Model the topic tree (literals and +/#) → choose subscription points (with subscribe QoS) → translate via static / value / json (with publish QoS) → validate with the schema → run the integrator.

The MQTTIntegrator is the lightweight transformation engine of the MQTTSuite. It subscribes to topics on an MQTT broker, translates topics/payloads using the mapping description (presented earlier), and publishes the translated messages back to the same broker connection. It is not a multi-broker bridge; there are no src-* / dst-* pairs.

Additional transports can be added in the source: mqttintegrator.cpp.

• in-mqtt: MQTT over IPv4 (client to remote 1883)
• in-mqtts: MQTTS over IPv4 (client to remote 8883)
• in6-mqtt: MQTT over IPv6 (client to remote 1883)
• in6-mqtts: MQTTS over IPv6 (client to remote 8883)
• un-mqtt: MQTT over Unix Domain Sockets (client to remote sun path)
• un-mqtts: MQTTS over Unix Domain Sockets (client to remote sun path)
• in-wsmqtt: MQTT over WebSockets via IPv4 (client to remote 8080, target /ws)
• in-wsmqtts: MQTTS over WebSockets via IPv4 (client to remote 8088, target /ws)
• in6-wsmqtt: MQTT over WebSockets via IPv6 (client to remote 8080, target /ws)
• in6-wsmqtts: MQTTS over WebSockets via IPv6 (client to remote 8088, target /ws)
• un-wsmqtt: MQTT over Unix Domain WebSockets (client to remote sun path, target /ws)
• un-wsmqtts: MQTTS over Unix Domain WebSockets (client to remote sun path, target /ws)

One can control which instances are built by enabling or disabling them through the available cmake options.

All aspects—such as remote host/port, UNIX sun paths, WebSocket request targets, and per-connection options—are configurable via the SNode.C configuration system. You can set options in code, on the command line, or via a configuration file.
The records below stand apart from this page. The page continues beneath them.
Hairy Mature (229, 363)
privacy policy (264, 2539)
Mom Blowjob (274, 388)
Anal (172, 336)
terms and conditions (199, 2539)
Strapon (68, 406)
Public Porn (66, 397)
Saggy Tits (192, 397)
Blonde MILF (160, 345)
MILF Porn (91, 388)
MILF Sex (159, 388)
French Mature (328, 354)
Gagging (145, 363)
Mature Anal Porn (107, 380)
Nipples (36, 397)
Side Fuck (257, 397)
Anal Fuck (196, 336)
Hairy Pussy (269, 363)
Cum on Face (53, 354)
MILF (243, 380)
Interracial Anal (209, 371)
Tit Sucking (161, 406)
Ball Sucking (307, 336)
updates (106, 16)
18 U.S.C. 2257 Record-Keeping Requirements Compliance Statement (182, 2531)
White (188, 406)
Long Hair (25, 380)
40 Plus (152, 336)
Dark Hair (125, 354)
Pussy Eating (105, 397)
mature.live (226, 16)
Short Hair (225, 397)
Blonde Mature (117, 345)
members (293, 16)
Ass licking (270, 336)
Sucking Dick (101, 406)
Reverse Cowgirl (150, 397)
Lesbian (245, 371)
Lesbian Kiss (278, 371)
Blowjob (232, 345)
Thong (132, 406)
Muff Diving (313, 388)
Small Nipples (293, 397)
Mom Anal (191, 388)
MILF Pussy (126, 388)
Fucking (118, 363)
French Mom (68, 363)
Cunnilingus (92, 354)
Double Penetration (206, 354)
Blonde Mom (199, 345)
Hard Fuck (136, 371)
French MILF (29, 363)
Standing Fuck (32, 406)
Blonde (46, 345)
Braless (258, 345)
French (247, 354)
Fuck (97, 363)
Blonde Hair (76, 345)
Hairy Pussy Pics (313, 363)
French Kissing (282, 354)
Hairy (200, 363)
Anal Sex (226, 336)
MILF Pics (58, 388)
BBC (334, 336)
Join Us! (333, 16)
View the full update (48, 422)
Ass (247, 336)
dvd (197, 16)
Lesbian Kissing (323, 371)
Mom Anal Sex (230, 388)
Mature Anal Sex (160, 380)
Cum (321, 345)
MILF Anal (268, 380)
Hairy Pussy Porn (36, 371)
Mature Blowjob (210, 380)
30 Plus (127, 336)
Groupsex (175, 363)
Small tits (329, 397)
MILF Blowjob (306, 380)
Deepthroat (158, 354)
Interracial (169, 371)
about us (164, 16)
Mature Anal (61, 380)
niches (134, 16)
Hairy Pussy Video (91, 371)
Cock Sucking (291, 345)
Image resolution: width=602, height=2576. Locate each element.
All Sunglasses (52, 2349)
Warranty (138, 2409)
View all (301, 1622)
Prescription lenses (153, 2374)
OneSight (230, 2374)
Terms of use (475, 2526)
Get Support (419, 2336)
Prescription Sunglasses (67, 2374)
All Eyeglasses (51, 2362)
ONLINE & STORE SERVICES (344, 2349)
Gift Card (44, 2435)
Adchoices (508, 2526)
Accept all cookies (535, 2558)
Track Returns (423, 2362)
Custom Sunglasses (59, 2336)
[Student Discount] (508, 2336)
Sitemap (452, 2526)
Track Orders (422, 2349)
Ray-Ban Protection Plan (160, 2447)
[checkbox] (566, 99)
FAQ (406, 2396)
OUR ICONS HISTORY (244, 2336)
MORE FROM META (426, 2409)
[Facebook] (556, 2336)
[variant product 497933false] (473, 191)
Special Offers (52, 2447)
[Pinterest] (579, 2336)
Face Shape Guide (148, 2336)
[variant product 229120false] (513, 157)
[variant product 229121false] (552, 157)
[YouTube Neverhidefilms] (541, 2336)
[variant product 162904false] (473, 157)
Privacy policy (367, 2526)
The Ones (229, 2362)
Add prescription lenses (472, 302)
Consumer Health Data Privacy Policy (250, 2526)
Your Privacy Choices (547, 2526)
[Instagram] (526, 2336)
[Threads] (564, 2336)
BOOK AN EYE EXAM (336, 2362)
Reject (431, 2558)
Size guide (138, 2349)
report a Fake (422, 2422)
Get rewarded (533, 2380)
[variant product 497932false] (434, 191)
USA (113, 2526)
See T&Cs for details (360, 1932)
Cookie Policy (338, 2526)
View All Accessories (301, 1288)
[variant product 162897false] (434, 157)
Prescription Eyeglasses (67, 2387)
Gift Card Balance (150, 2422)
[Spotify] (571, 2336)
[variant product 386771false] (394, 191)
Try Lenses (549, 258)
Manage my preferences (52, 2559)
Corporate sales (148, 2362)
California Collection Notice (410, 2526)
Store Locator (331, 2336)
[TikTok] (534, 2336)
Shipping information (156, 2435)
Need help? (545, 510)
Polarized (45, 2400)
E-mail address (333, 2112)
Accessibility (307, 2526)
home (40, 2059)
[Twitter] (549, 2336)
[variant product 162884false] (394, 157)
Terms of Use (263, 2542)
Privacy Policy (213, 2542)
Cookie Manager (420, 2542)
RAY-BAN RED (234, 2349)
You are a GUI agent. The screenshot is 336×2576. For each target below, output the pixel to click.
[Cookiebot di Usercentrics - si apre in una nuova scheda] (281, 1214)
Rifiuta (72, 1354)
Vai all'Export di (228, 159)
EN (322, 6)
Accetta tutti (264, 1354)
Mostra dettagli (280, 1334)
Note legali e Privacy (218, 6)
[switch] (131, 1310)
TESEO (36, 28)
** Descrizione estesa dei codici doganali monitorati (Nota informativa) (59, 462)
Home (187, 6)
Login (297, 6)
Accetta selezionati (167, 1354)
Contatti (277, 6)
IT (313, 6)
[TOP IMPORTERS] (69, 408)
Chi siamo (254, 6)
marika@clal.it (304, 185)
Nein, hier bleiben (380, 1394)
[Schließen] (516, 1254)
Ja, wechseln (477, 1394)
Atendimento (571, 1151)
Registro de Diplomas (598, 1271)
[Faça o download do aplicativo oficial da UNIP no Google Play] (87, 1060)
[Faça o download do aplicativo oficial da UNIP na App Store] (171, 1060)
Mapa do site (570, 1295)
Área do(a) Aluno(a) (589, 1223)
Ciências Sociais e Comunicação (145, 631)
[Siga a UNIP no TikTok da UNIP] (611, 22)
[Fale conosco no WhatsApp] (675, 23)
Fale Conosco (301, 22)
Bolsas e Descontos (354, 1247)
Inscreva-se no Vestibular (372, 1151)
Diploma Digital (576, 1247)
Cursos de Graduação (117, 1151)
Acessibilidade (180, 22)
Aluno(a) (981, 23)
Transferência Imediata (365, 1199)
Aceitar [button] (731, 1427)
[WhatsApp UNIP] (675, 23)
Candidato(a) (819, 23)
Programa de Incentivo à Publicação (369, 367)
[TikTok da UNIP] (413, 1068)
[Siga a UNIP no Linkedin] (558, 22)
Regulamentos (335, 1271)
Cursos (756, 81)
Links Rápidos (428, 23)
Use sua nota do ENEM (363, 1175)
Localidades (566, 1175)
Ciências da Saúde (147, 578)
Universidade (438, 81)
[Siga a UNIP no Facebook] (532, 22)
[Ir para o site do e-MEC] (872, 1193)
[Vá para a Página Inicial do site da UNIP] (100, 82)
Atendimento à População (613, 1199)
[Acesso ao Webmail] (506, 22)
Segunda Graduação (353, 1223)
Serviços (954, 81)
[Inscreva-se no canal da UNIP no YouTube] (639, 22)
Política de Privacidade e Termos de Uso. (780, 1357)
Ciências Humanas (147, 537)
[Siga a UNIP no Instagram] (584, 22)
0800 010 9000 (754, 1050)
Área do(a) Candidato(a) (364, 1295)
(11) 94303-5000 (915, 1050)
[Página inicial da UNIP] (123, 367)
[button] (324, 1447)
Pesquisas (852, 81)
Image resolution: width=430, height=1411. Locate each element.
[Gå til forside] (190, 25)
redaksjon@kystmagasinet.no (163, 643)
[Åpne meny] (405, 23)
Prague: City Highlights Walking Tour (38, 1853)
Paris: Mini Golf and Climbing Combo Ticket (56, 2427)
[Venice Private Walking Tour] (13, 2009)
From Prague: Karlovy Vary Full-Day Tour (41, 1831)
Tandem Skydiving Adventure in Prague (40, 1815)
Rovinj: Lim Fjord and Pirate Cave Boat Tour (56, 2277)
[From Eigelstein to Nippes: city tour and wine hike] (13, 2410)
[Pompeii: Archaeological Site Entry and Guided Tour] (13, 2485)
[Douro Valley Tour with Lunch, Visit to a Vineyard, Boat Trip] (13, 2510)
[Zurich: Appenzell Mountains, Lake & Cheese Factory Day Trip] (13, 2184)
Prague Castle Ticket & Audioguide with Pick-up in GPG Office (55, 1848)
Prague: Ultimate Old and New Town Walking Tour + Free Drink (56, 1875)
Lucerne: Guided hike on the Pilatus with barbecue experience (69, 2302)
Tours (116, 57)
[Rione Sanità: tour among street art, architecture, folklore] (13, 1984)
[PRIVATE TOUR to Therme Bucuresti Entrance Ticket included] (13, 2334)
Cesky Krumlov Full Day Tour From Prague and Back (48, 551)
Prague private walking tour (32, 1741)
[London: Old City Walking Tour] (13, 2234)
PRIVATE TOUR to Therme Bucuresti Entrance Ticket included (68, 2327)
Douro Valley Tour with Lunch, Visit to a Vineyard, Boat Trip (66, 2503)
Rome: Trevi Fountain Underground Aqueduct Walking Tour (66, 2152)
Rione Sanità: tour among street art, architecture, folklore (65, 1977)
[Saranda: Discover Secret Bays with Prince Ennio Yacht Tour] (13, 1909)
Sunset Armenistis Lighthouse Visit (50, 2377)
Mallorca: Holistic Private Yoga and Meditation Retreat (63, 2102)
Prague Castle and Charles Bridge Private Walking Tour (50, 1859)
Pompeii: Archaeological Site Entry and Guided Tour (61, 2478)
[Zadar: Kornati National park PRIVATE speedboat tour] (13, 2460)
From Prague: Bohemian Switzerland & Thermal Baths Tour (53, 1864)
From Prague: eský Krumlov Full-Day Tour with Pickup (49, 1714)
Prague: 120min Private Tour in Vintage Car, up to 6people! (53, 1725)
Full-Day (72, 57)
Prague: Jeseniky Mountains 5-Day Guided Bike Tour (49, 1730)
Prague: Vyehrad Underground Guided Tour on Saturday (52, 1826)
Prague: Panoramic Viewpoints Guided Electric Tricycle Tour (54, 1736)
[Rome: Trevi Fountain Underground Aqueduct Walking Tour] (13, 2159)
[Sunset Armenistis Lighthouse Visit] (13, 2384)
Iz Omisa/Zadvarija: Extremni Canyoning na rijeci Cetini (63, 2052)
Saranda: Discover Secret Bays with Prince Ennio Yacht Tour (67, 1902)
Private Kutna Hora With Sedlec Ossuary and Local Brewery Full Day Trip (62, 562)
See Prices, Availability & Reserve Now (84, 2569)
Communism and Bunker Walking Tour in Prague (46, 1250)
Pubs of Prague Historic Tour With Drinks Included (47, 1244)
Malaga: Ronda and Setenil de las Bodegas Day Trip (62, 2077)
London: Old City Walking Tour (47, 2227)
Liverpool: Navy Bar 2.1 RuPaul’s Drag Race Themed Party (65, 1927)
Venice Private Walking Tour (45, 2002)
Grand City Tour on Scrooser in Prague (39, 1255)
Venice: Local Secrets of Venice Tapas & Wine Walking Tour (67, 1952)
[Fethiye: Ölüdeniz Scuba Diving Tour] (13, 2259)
If encrypted access to the broker is required, suitable certificates need to be provided for the client connection.

• Persistent sessions: Configure a session store if you want the client session to survive restarts:
  --mqtt-session-store <path-to-session-store-file>.
• Mapping file (required for translations): Provide --mqtt-mapping-file <path-to-mqtt-mapping-file.json>.
  The mapping syntax, wildcard support (+, #), subscribe QoS vs publish QoS, and templating are documented in the MQTT Mapping Description section placed before this one.
• Active instances by default: After installation, all connection instances are enabled. Disable unused ones explicitly with --disabled on those instances.
• Persisting options: Use --write-config or -w once to store current options in the configuration file.

Per default, all supported connection instances are enabled. Disable what you don’t use and keep a single, clear path to your broker.

mqttintegrator in-mqtts --disabled
               in6-mqtt --disabled
               in6-mqtts --disabled
               un-mqtt --disabled
               un-mqtts --disabled
               in-wsmqtt --disabled
               in-wsmqtts --disabled
               in6-wsmqtt --disabled
               in6-wsmqtts --disabled
               un-wsmqtt --disabled
               un-wsmqtts --disabled

mqttintegrator in-mqtt \
                   remote --host 127.0.0.1 \
                          --port 1883

mqttintegrator --mqtt-session-store /var/lib/mqttsuite/mqttintegrator/session.store \
               in-mqtt \
                   remote --host 127.0.0.1 \
                          --port 1883

mqttintegrator --mqtt-session-store /var/lib/mqttsuite/mqttintegrator/session.store \
               --mqtt-mapping-file /etc/mqttsuite/mappings/mapping-example.json \
               in-mqtt \
                   remote --host 127.0.0.1 \
                          --port 1883

mqttintegrator --mqtt-session-store /var/lib/mqttsuite/mqttintegrator/session.store \
               --mqtt-mapping-file /etc/mqttsuite/mappings/mapping-example.json \
               in-mqtt \
                   remote --host 127.0.0.1 \
                          --port 1883 \
               -w

From now on, a plain mqttintegrator starts with the stored configuration.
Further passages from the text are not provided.